A few months ago, the company predicted that weakness in the non-core areas of the business would be more than offset by strong demand for its AI-based chips and GPUs. The management’s $2.95-billion revenue forecast for the fourth quarter is in line with analysts’ view, representing a 35% annual increase. It is estimated that earnings more than doubled to $1.66 per share in the December-quarter. The report will be published on February 13, after the market’s close.
Of late, the company has been busy expanding its portfolio with focus on advanced technologies like artificial intelligence and the Internet of Things, in an effort to stay ahead of rivals in the highly competitive industry.
In the third quarter, Nvidia’s revenues dropped 5% year-over-year to $3 billion but came in above the market’s prediction. Consequently, adjusted earnings declined 3% to $1.78 per share, far exceeding the estimates.

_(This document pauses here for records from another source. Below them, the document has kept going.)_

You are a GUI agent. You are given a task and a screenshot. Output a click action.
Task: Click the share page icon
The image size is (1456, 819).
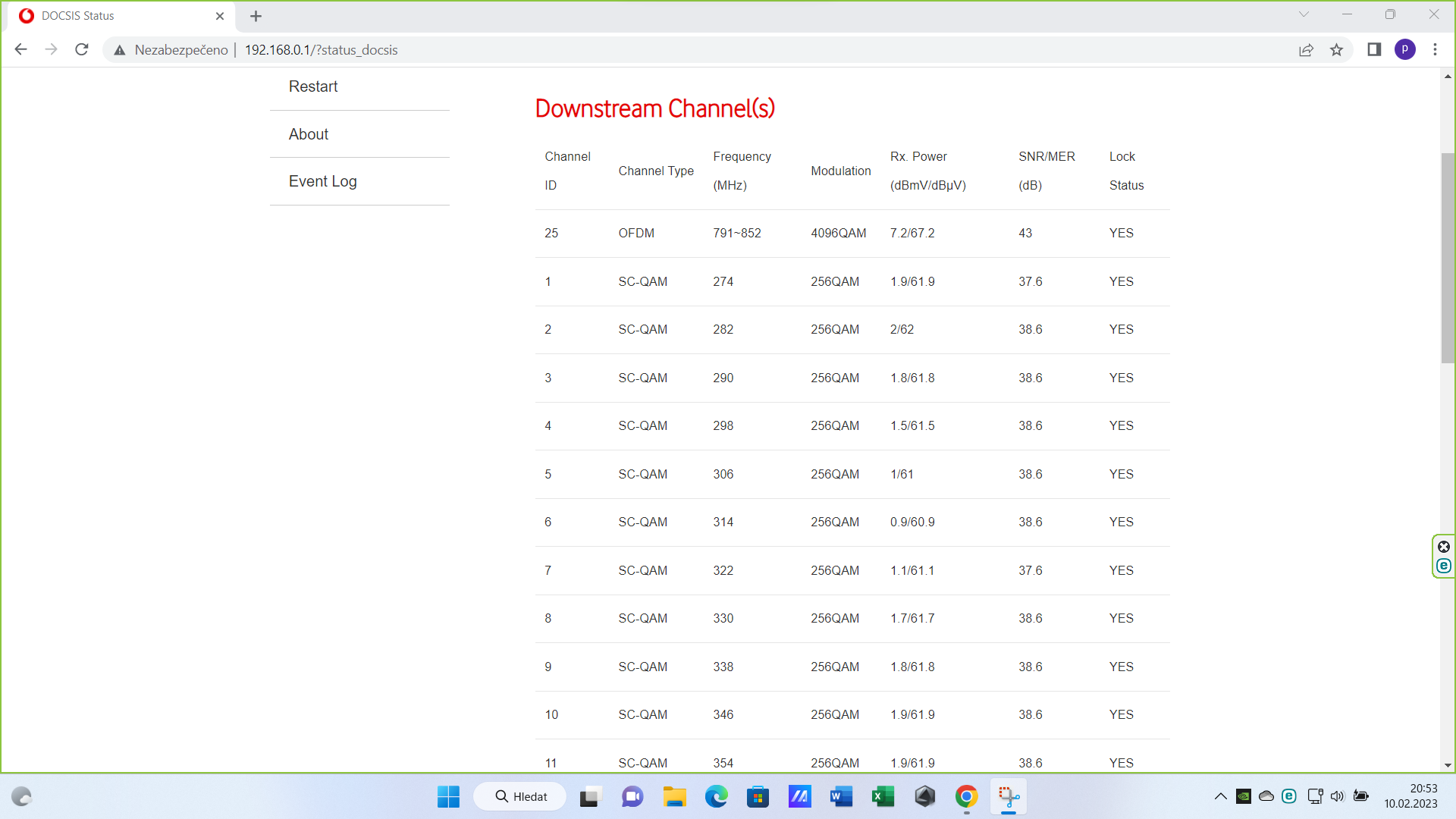coord(1306,50)
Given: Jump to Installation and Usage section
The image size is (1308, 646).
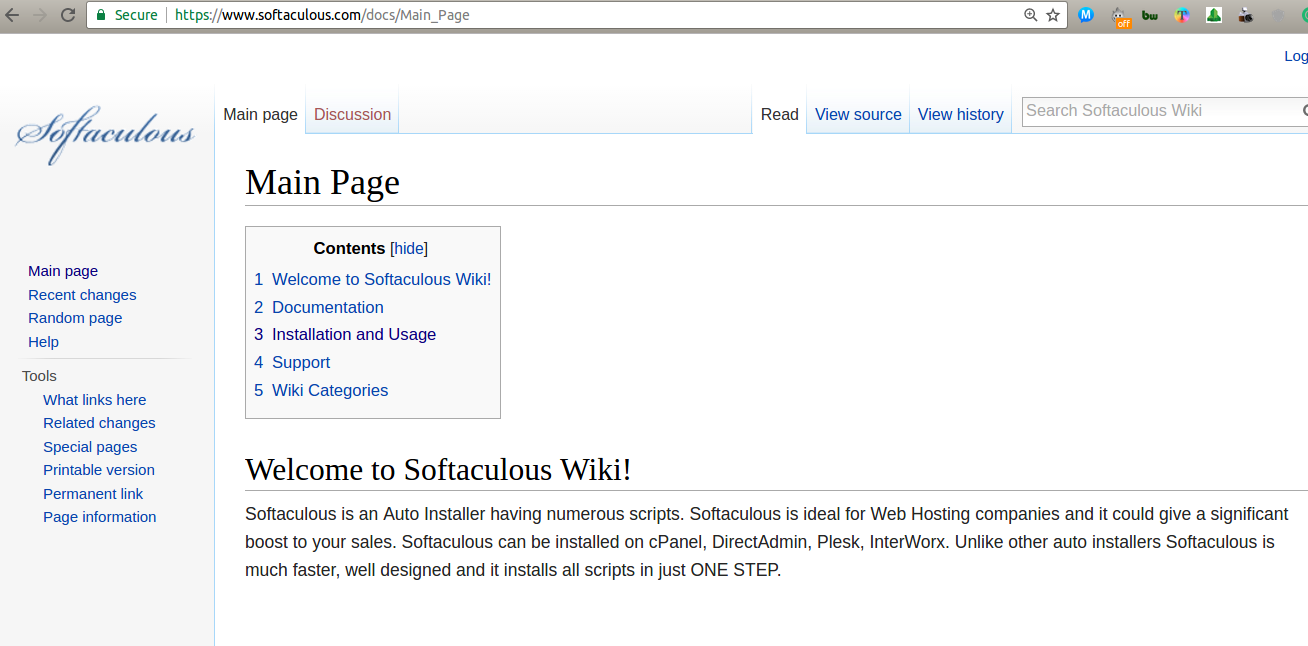Looking at the screenshot, I should coord(354,335).
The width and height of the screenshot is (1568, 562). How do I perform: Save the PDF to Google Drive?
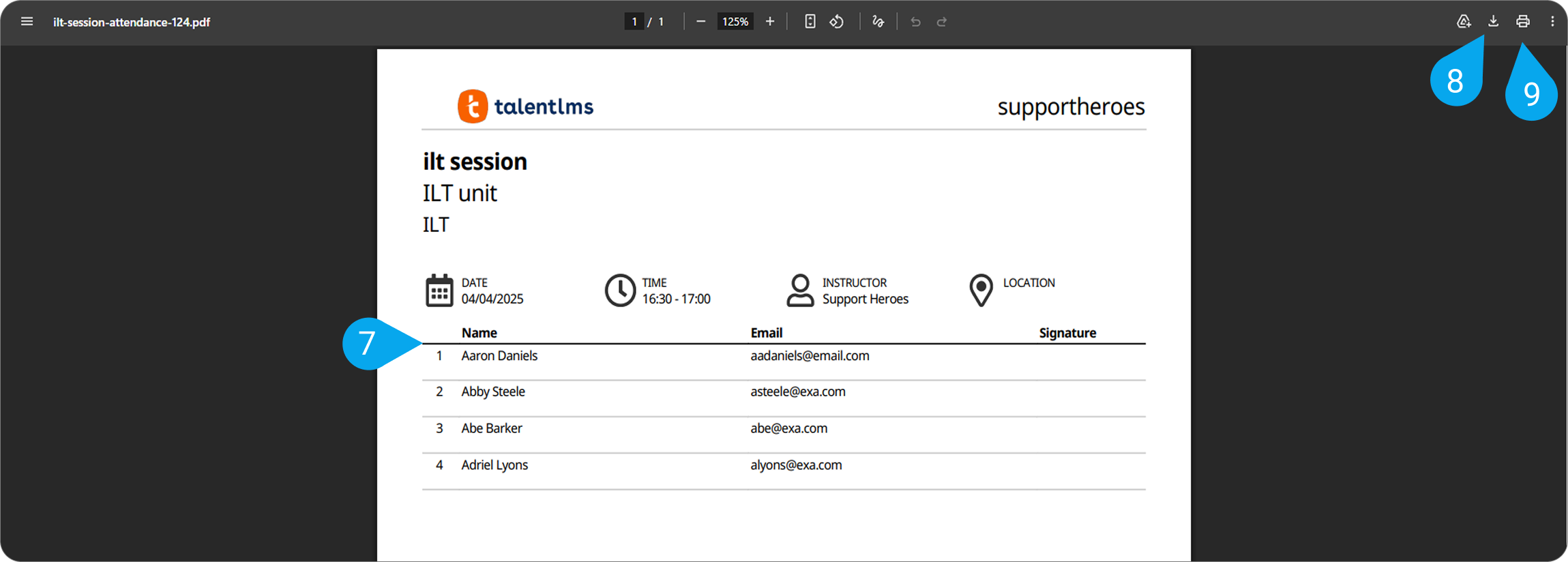pyautogui.click(x=1464, y=22)
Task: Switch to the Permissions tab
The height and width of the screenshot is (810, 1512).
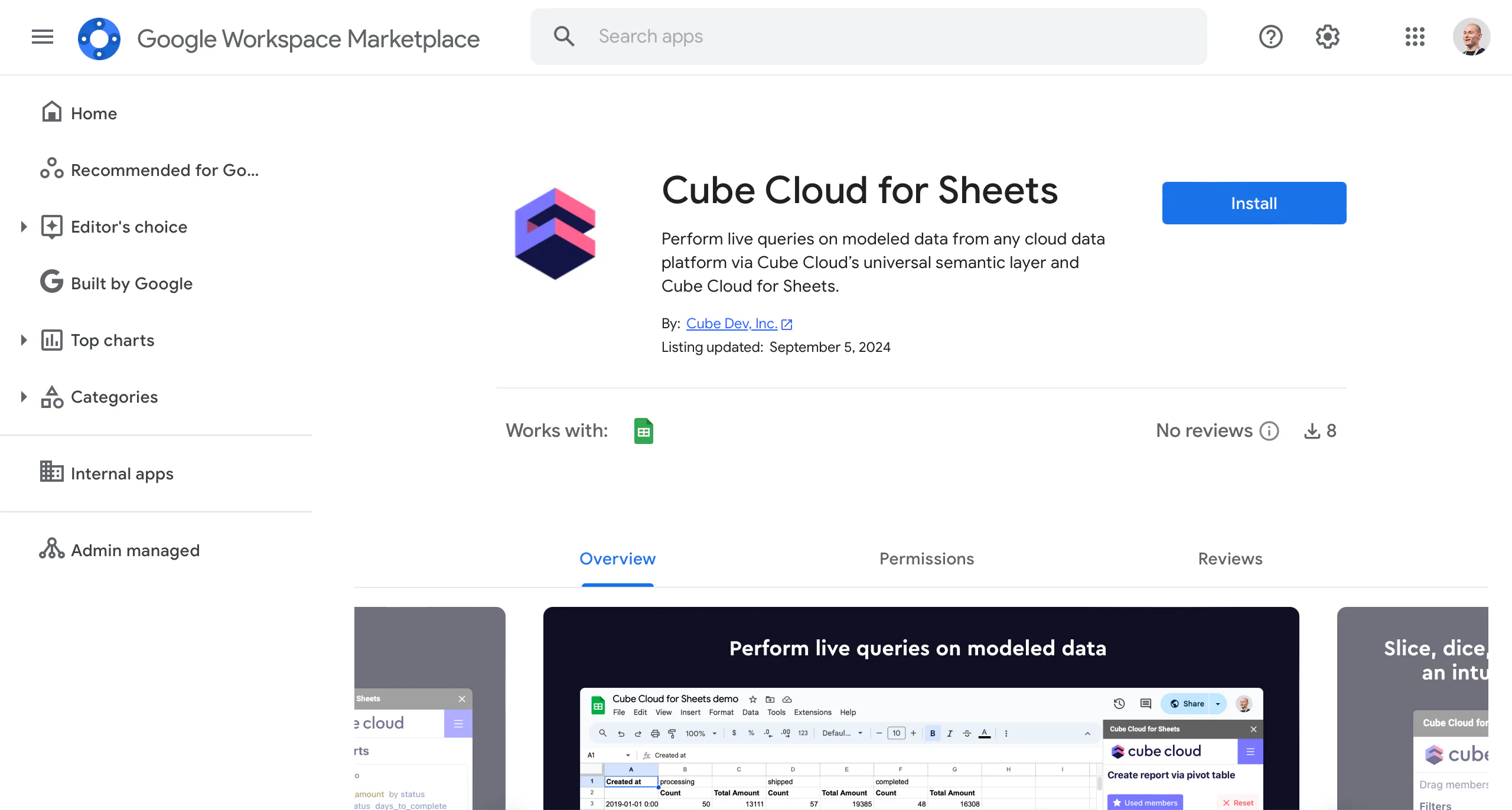Action: (x=926, y=558)
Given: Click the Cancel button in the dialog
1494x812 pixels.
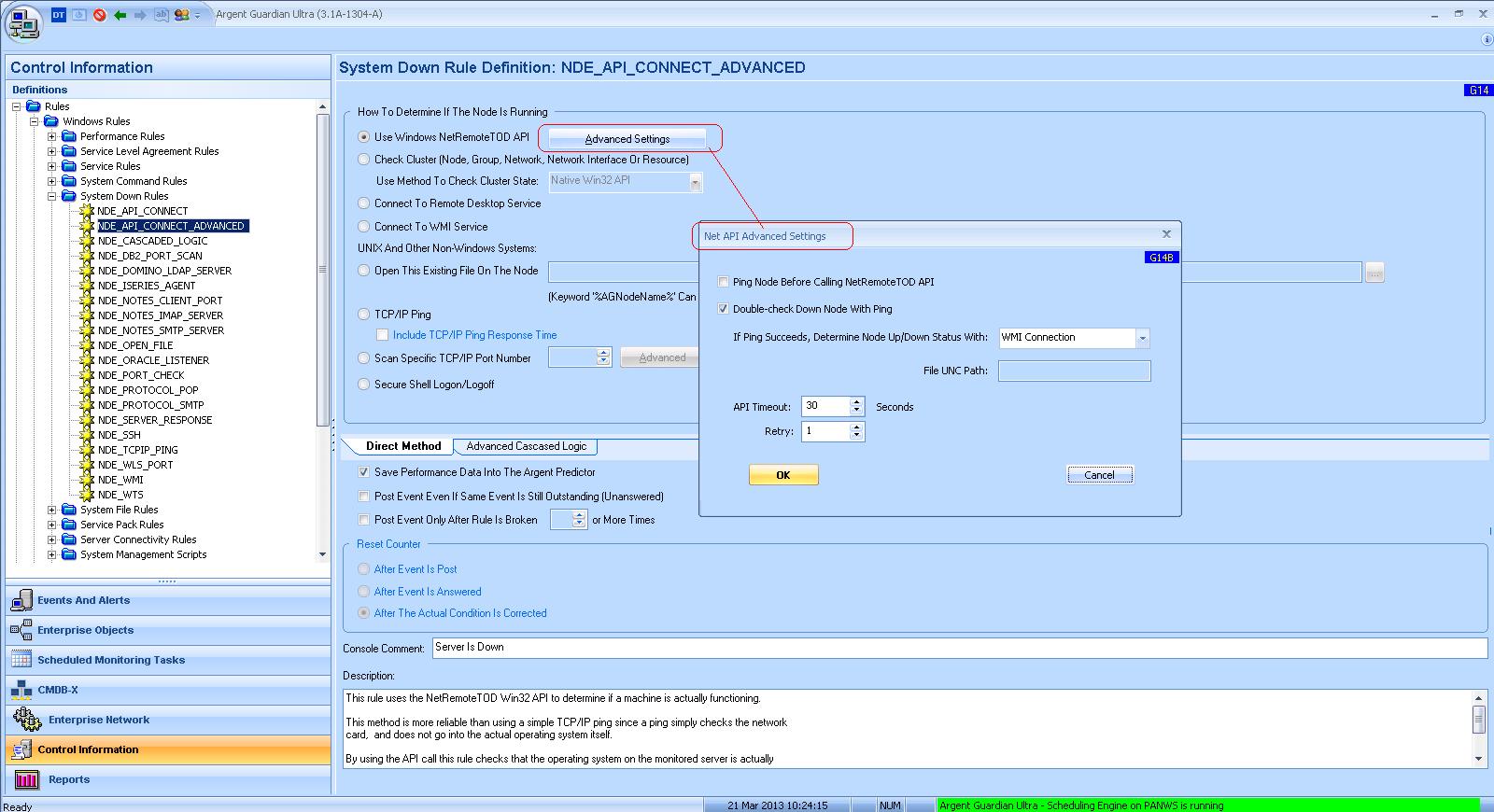Looking at the screenshot, I should pyautogui.click(x=1099, y=475).
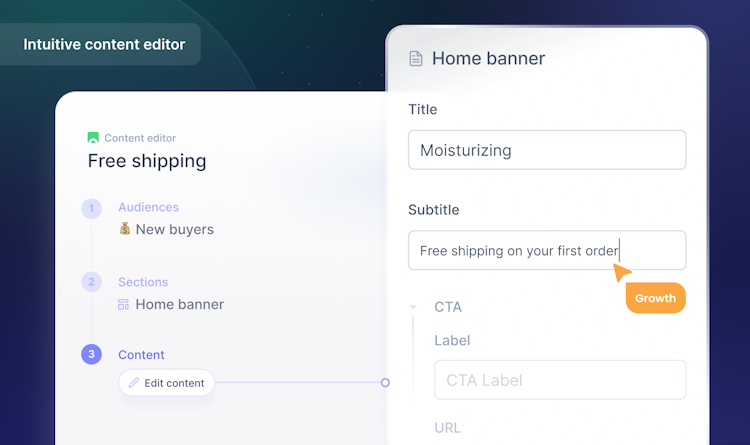Viewport: 750px width, 445px height.
Task: Select the Content step label
Action: point(141,355)
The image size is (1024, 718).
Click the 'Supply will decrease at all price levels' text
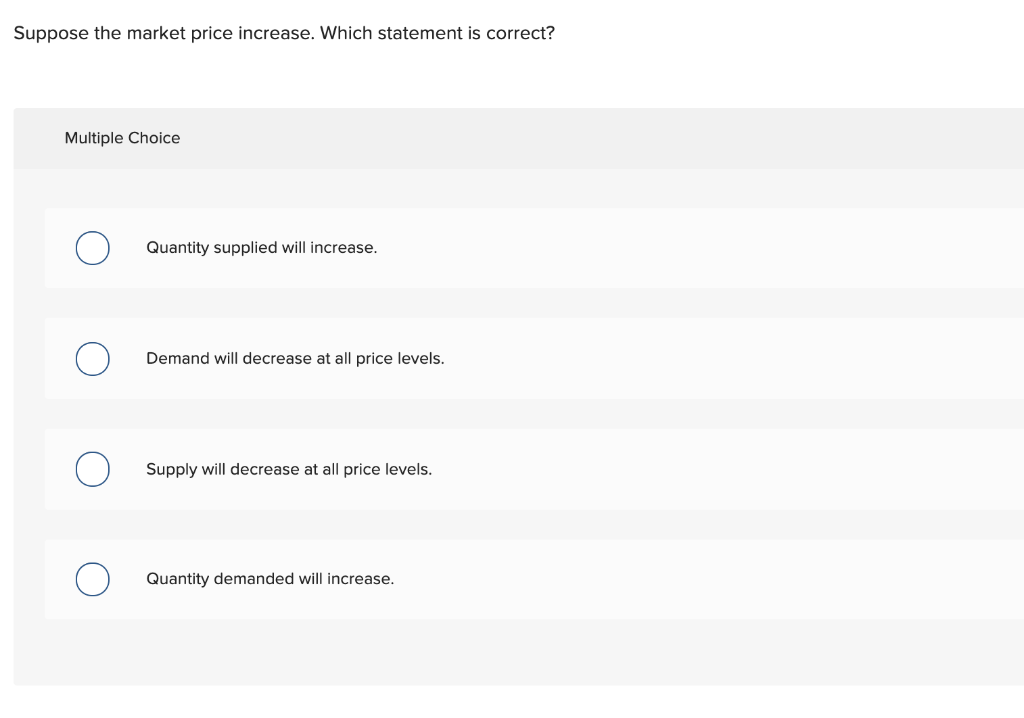point(289,468)
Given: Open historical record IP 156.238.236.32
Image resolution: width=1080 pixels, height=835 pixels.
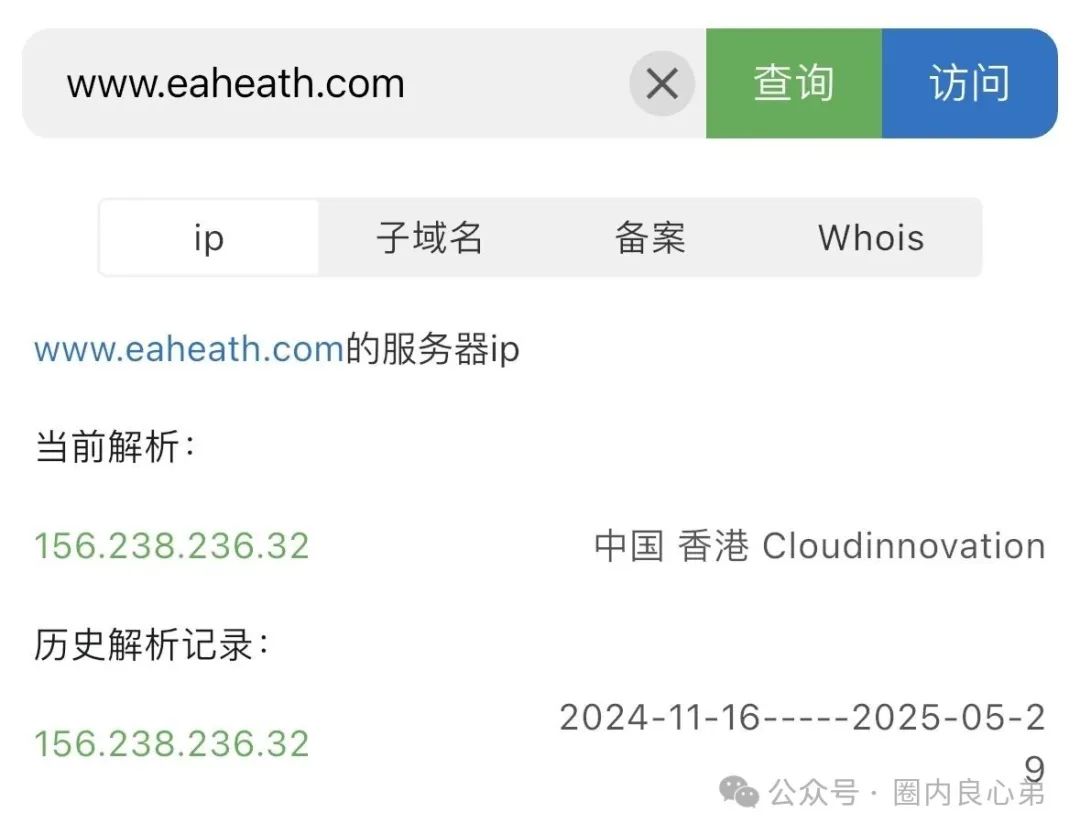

Last month, Advanced Micro Devices (AMD) said its fourth-quarter earnings more than doubled on strong revenue growth, supported by growth in the Computing & Graphics business. Among others, Intel (INTC) reported a double-digit increase in fourth-quarter earnings aided by broad-based revenue growth.
Nvidia shares have been on an upward spiral ahead of the earnings report, and the trend is expected to continue. Most of the analysts covering the company recommend buying the stock, with an average price target of $257.
The shares, which gained about 62% in the past twelve months, Monday traded the highest level since then and outperformed the S&P 500 index. The stock had a positive start to 2020, extending last year’s momentum. It is up 7.5% since the beginning of the year.